On April 28, the Supreme Court, in the case of Cosmo Films Ltd [2023 (5) Centax 286 (SC)], upheld the pre-import condition in respect of imports made between October 13, 2017, and January 9, 2019, without payment of Integrated Goods and Services Tax (IGST) under advance authorisations.
The court gave the exporters who had violated the pre-import condition six weeks to regularise the matter by payment of IGST on their imports and claim refund or input tax credit (ITC) of the same. The court also instructed the government to prescribe the procedure to be followed, through a circular. More than five weeks have passed since the court directions but the government has still not issued any circular in the matter.
The exporters need clarity on several points. Can violation of pre-import condition be alleged when an exporter first exports the finished products and then imports the inputs without IGST payment under one advance authorisation but uses such inputs for making finished goods that are exported in discharge of export obligation against another advance authorisation? Will interest be payable when there are judgments saying that no interest is payable in a revenue-neutral situation, such as payment of GST that can be taken as ITC? Can the government invoke extended period of limitation and whether penalty is payable, when it is a matter of interpretation where two high courts have expressed different opinions that were finally resolved through the said Supreme Court judgment? Whether the IGST payment can be made through TR-6 challans or will the bills of entry be required to be re-assessed? If the IGST payment is made through TR-6 challans, will the government object to taking ITC on the basis of such challans, given that challans are not specified as documents on the basis of which ITC can be taken and any payment through challan may not get auto-populated in GSTR-2A?

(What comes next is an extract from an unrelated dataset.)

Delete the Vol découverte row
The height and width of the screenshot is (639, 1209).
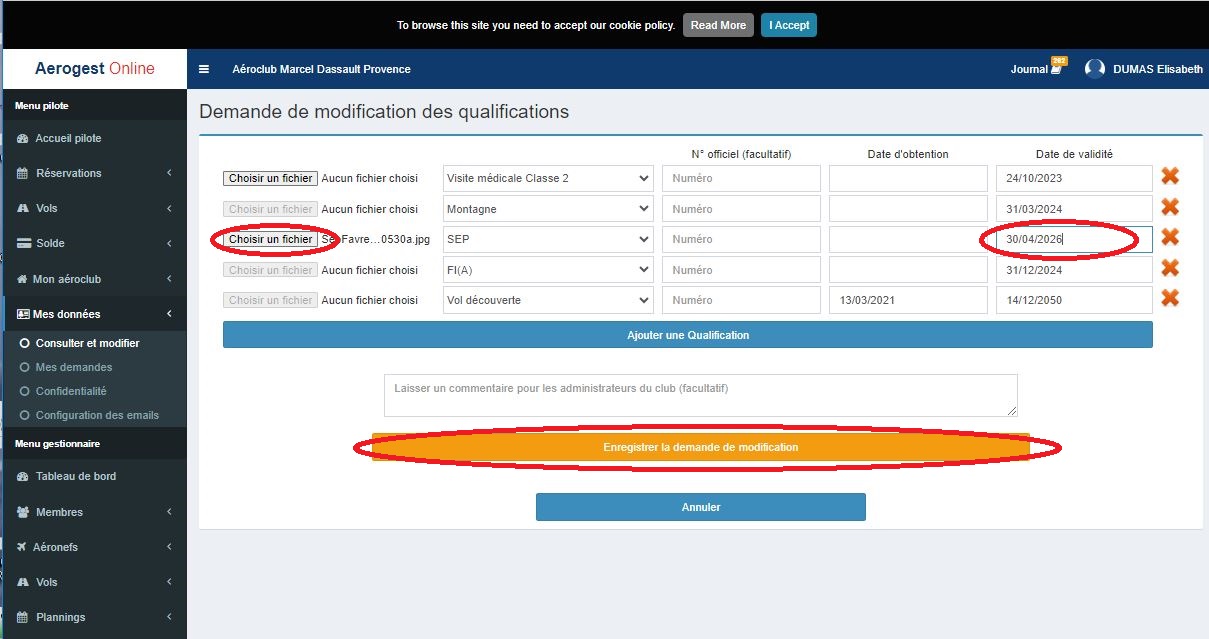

Besides clarity on the above issues, the exporters are anxious to know whether the government will restrict its instructions on procedures only to those who litigated on the issue and obtained stay on IGST payment from high court or cover even others who have violated the pre-import condition. They are also worried that after expiry of six weeks from the said Supreme Court judgment, the field formations of the Central Board of Indirect Taxes and Customs (CBIC) will initiate coercive measures to recover IGST, interest and penalties from them.
It is difficult to understand why the government has not yet come out with a circular prescribing the procedures that the exporters have to follow. Of course, the issues are complex but the government, as the party that created the problem by introducing an unfair condition in the first place, should have thought of the complexities that would arise. The prolonged delay now creates an impression that the government is suffering from “winner’s remorse”.
In any case, there is no time to lose. The government must quickly issue necessary instructions and help the exporters regularise in accordance with the Supreme Court’s order. They need time to find necessary money and pay the IGST. Having won the case at the highest judicial forum, the government must now avoid vindictiveness and show some magnanimity. After a prolonged lose-lose stand, the government must now see how both sides can win.